Indian art gallery owner

Ambica Beri born Ambica Subherwal is an Indian art gallery owner. She was awarded the Nari Shakti Puraskar in 2018 for establishing a retreat for artists.

== Life ==
Ambica Subherwal was interested in art as a girl. Her father was an architect.

Beri is known as an art gallery owner. Her gallery opened in about 1990 and is known as Gallery Sanskriti and it is in Kolkata.

Beri established a retreat for artists. It is called "Art Ichol" and it was said to be "India’s only permanent creative retreat for artists, writer and sculptors". The retreat is in the small village of Ichal which is 140 km from the tourist area of Khajuraho.

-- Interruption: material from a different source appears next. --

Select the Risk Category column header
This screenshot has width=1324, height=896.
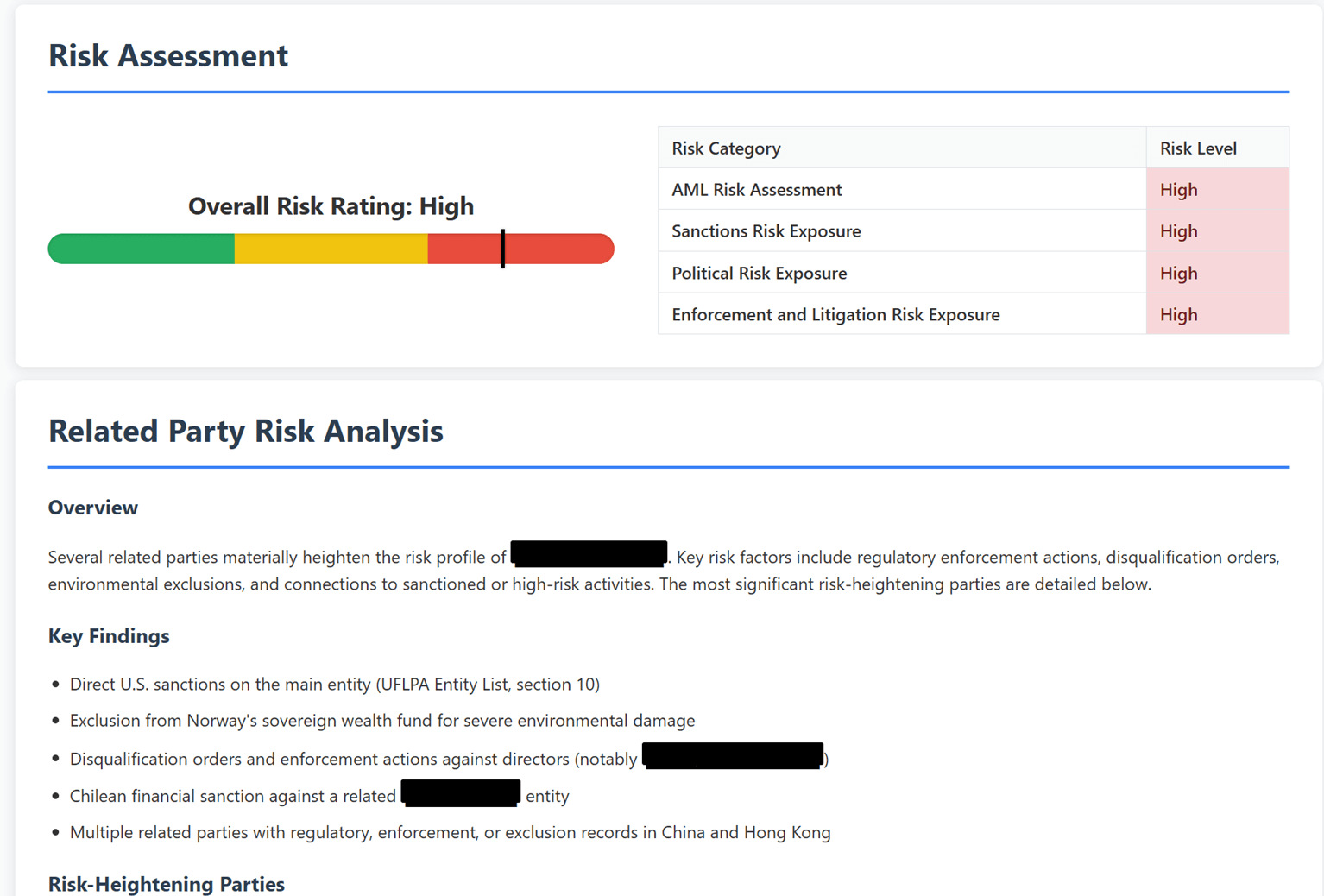pyautogui.click(x=726, y=148)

Beri restored the house of Allauddin Khan who was a Bengali sarod player, multi-instrumentalist and composer who lived in Maihar. This house makes up one of three parts - the other two are the artists retreat and there is another, Amariya, for writers. The facility includes a three-acre sculpture park that is laden with work on display including a statue of Allauddin Khan playing the sarod.

Beri was awarded the "highest civilian honour for women" known as the Nari Shakti Puraskar in 2018. On International Women's Day2018 Beri was awarded the Nari Shakti Puraskar. The award was made by the President of India Ram Nath Kovind at the Presidential Palace (Rastrapati Bhavan) in New Delhi with the Prime Minister of India, Narendra Modi and the Minister for Women & Child Development, Maneka Sanjay Gandhi also attending. About 30 people and nine organisations were honoured that year, receiving the award and a prize each of $R 100,000.